_What you are asked to do_. Please filter the listing below and copy out the lines that hold "will".

_Data shown_.
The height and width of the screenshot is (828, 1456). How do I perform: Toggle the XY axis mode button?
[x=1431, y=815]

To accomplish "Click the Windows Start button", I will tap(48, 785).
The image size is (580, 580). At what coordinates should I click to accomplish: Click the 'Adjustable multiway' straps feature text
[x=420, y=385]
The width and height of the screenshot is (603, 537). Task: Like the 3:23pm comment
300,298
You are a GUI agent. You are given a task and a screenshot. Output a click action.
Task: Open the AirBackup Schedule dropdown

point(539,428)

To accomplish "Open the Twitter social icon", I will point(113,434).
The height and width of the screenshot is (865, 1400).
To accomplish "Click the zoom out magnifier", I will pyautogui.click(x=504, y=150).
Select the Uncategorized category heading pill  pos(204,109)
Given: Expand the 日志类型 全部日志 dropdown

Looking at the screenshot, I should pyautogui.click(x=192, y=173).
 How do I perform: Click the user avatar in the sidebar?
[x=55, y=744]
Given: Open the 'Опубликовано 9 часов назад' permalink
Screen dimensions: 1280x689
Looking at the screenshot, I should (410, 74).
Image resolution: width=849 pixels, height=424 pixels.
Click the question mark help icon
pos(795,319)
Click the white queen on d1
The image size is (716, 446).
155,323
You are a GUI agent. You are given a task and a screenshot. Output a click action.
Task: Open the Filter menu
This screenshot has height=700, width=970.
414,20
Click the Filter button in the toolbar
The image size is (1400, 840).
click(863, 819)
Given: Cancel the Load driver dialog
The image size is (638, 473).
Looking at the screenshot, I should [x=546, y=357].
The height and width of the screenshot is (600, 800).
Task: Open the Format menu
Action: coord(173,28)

_Written response_.
To accomplish "Click the Windows Start button", I will tap(48, 785).
To accomplish "Open the Twitter social icon", I will point(113,434).
To accomplish "Click the zoom out magnifier", I will pyautogui.click(x=504, y=150).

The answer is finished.